Hard to Swallow

From the time your child starts picking things up with his or her fingers until the age of five, you’ll need to be vigilant about choking hazards.

Choking is a prominent cause of injury in children, especially in those of four years and younger. Although the number of incidents involving toys and their parts has gone down in the last 20 years due to manufacturer warnings, the number of food choking cases is still high.

Those under five years of age represent two-thirds of all children under 15 who die from choking. For each child that passes away, about 25 children under five are admitted to hospitals due to food aspiration. More than 60 percent of these episodes happens in children of four years and younger.

Studies show that toddlers are particularly at risk because they can bite food better than they can chew. While they bite with their incisors, their back teeth, which are used for chewing and grinding food, are not developed enough. This is one of the reasons why choking incidents decrease as a child gets older.

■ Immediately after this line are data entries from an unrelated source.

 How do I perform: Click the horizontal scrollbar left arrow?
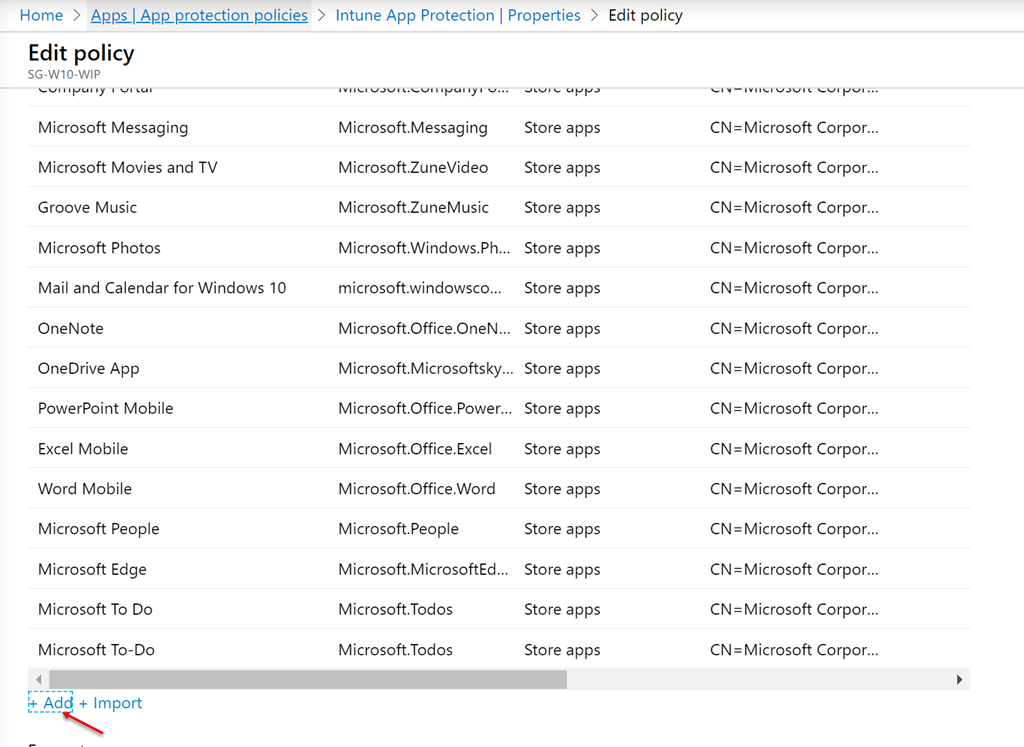coord(38,680)
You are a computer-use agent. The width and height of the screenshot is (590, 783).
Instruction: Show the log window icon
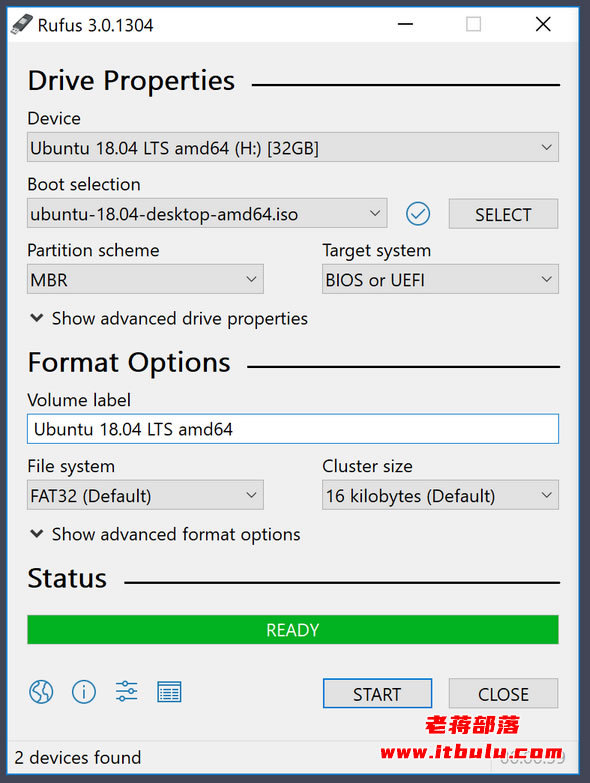point(169,692)
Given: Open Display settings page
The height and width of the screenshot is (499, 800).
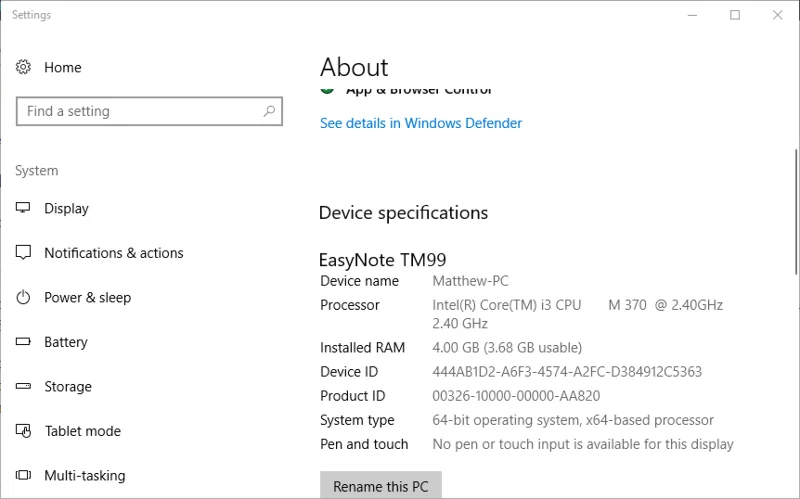Looking at the screenshot, I should 66,208.
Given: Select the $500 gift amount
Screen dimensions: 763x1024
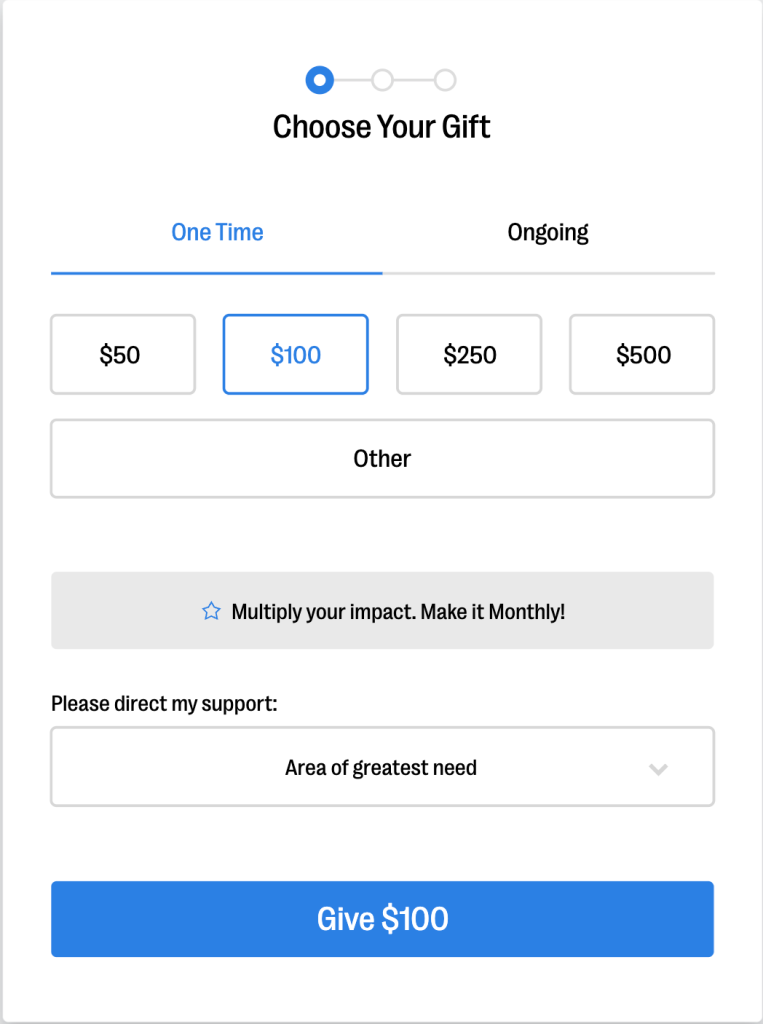Looking at the screenshot, I should (642, 355).
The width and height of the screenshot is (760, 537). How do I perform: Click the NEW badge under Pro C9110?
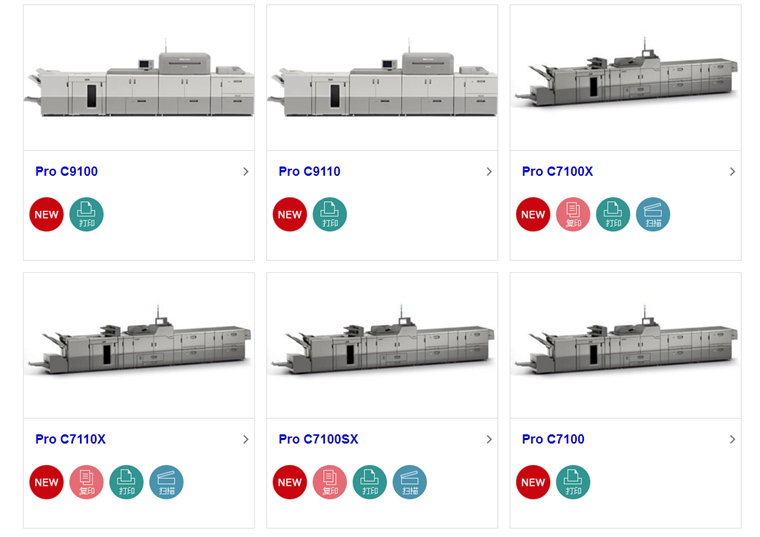point(290,214)
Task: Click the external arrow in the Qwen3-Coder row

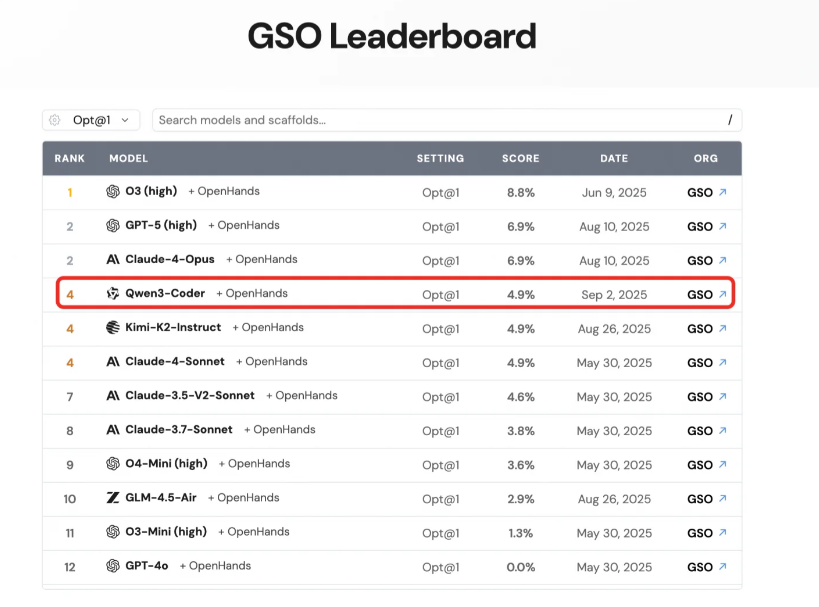Action: click(723, 294)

The American Academy of Pediatrics recommends that children younger than five years of age should not be given hard candy or chewing gum. Raw veggies and fruits should be cut into little pieces. Young children should be supervised while eating. Make sure they sit down while taking in food.

According to a study, foods that cause the most choking incidents are hard candy, meats and bones. High-risk foods, including hot dogs, seeds and nuts, were more likely to require hospitalisations. Hot dogs caused almost three percent of the food-related choking cases.

There is a conflict between advocating for children to eat raw, natural and healthy foods and their ability to chew them. It is advised to place warning labels on foods that pose a high choking risk for babies and children.

Call an ambulance if a child is unconscious, choking, wheezing or gasping. Look out for signs like his or her inability to cry, talk or make noise. If the face has turned blue or if the child is grabbing at the throat while looking panicked, he or she is certainly choking.

How to avoid choking in children:
• Have your preschooler eat at the table, or at least while sitting down. Do not let your child run, walk, play, or lie down with food in their mouth.
• Keep a watchful eye on your child while he or she eats.
• Cut food for your preschooler into pieces no larger than half an inch. Teach them to chew their food well.
• Slice hotdogs lengthwise.
• Cut meat and chicken across the grain into small pieces.
• Slice grapes, cherry tomatoes and other round foods in half.
• Cook carrots and celery sticks until slightly soft, grate them, or cut them into small pieces or thin ‘matchsticks’.
• Spread peanut butter thinly on bread or crackers. A thick glob can cause choking.